Heartland Robotics, the stealthy robotics startup founded by iRobot co-founder and robotics legend Rod Brooks, was in the news again last week after closing a $20M financing round. Little is known about the company beyond broad superlatives from executives about building robots to "increase productivity and revitalize manufacturing." Now, successful fundraising by a robotics startup is great news, but alone it was insufficient to draw my laser-focus away from thesis work. However, a Boston.com article this weekend provided a tantalizing new nugget of information that I absolutely must share -- Heartland is working on a new mobile manipulator with a $5,000 projected price point complete with one or two arms, grippers, sensor head, and a mobile base. If coupled with a depth camera (eg. Kinect) and a decent computer, this could be a really compelling robot platform! If this price point is real, perhaps those superlatives aren't so inflated after all...
From the Boston.com article:
Visitors to Heartland describe a robot that looks like a human from the waist up, with a torso; either one or two arms with grippers; and a camera where you might expect the head to be. The robot is on a rolling base rather than legs; it can be moved around but doesn’t move autonomously. The arm and gripper can be quickly trained to do a repetitive task just by moving them, no software code required.
And I’m told the robot has a sense for when people get close, so it doesn’t pose a safety hazard to humans working alongside it.
The company is apparently targeting a $5,000 price point.
“We’ve seen robots that are expensive and require a lot of customization,’’ said this person. “Those are like mainframes and minicomputers. Heartland believes they’re developing the PC of the robotics world.’’
Updated Dec. 11th, 2010: I've been working with mobile manipulators too long... A Hizook reader notes that a "rolling base that doesn't move autonomously" may not be powered at all; it could just be a base with passive wheels, like a desk chair. In other words, it could resemble a Kawada Industries Nextage robot with passive (chair-like) wheels. Until we receive better, more substantiated evidence, I'm going to assume the eventual Heartland robot is not a mobile manipulator after-all.

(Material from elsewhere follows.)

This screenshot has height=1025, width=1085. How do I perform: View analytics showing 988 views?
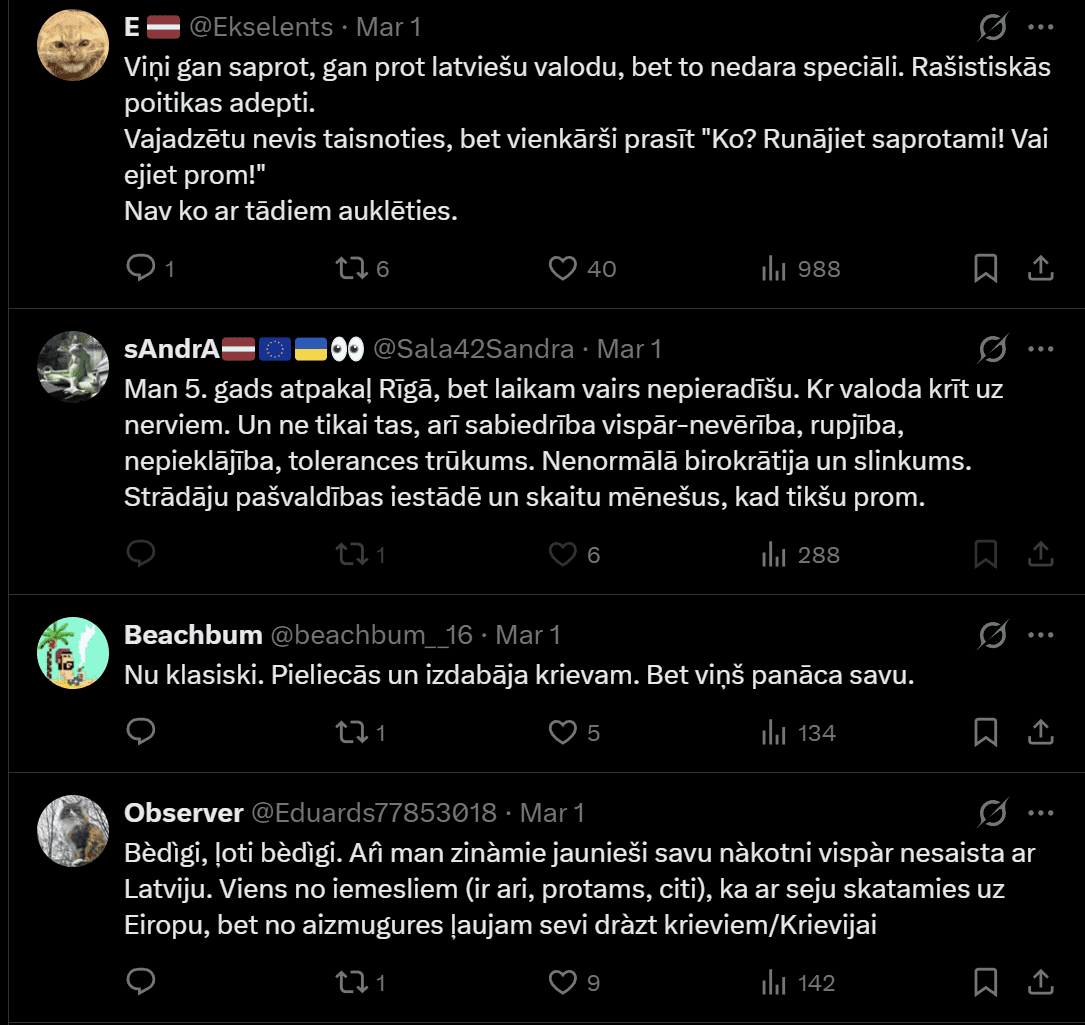[774, 268]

The human safety comment makes me think that the arms will have some form of compliance -- either through natural compliance (series elastic like Cody's Meka arms or back-drivable, low-torque, counter-balanced arms like the Willow Garage PR2) or computational compliance (like the Kuka arms on Justin). Just imagine a robot like Cody, Justin, or a PR2 for as little as $5,000 -- it boggles the mind!
It's also worth taking a moment to acknowledge Aethon, a robotics startup in the hospital logistics space, who also raised a $2M funding round last week. By my calculations, that brings their total up to ~$39M. It is somewhat encouraging that robotics companies are being recognized by investors and VCs.